I have an oddly shaped custom pen I am making for a friend that I am debating on how to finish.

The main body is african blackwood with a segment of PR.  It is closed end with the end being a crook ok PR.  I would like to put some kind of finish on the african blackwood to bring out the grain and give it some shine, but I can't use CA because of the shape of the crook would make it near impossible to sand and polish.  I am considering using spray polyurethane, but I don't know what it would do over the PR.

Anyone have some insight on this?  

I have tried just hitting it with BLO, but it looks great until the PLO soaks in, then the grain disappears again.  Maybe I just need more coats of BLO?  For the theme of the pen, raw wood works, I just want to grain to pop better.

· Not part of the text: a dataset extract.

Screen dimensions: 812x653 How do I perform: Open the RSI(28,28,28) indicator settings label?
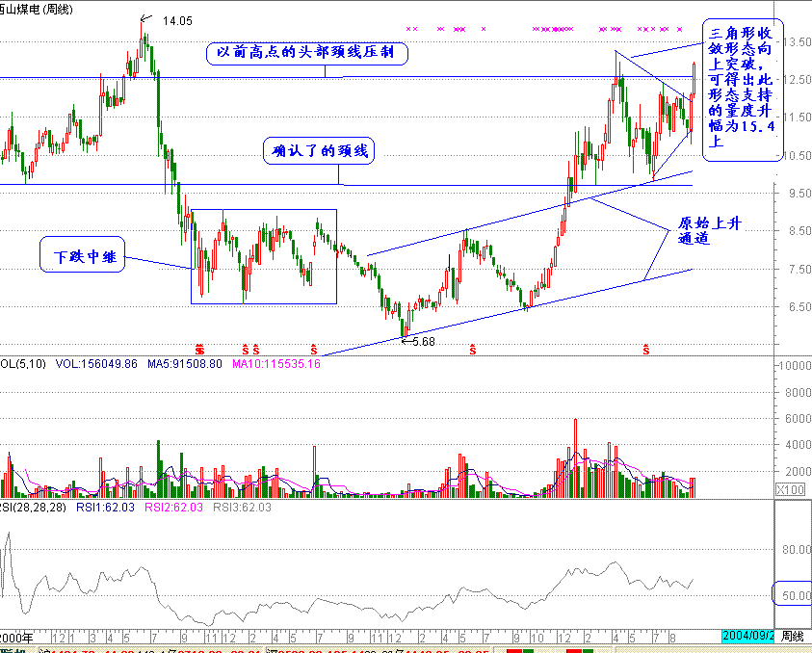pyautogui.click(x=34, y=507)
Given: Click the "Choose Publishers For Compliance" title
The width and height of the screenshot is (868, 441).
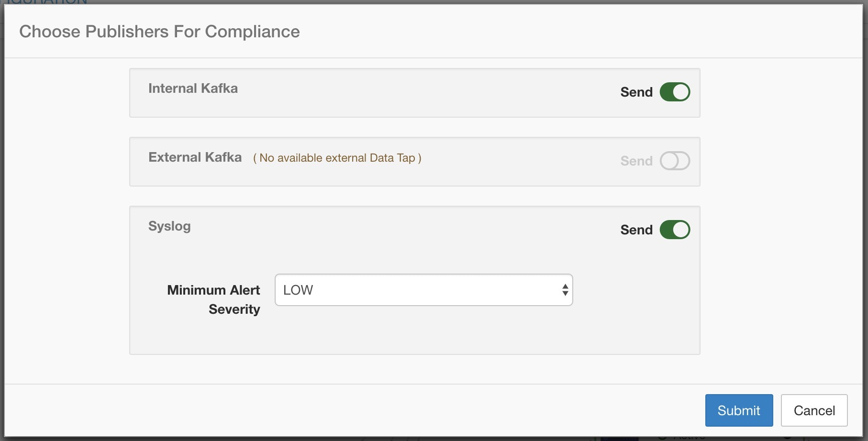Looking at the screenshot, I should coord(159,32).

Oh, it has to be done by Monday as well...


----------



## bitshird (Jul 12, 2011)

I'd use Wipe on poly instead, put on about 10 or 15 coats, (they dry in warm weather in about 30 or so minutes), then polish it with Brasso polish.


----------



## Fibonacci (Jul 12, 2011)

Will the wipe on poly be okay over the PR?  I can't really separate out the pieces for the finish.


----------



## mredburn (Jul 12, 2011)

I have finished ca on my  wood clips I made on my "all wood pens".  You just have to put it on and then hand sand it down through the grits. I start at 320 to smooth it, then 600.800, then to micro mesh 3600.4000 etc down to 12,000.  In tight spots,  a small buff on a flex shaft or Dremel with white diamond and a drop  of Hut plastic polish makes a slurry that will shape and polish a light touch is required. Take to much off? clean and drya nd add ca back on the bare spot and buff it back in.


----------



## DozerMite (Jul 12, 2011)

I have used poly over PR a few times without any problems. I went over it with 320 grit before spraying and then just finish as normal.


----------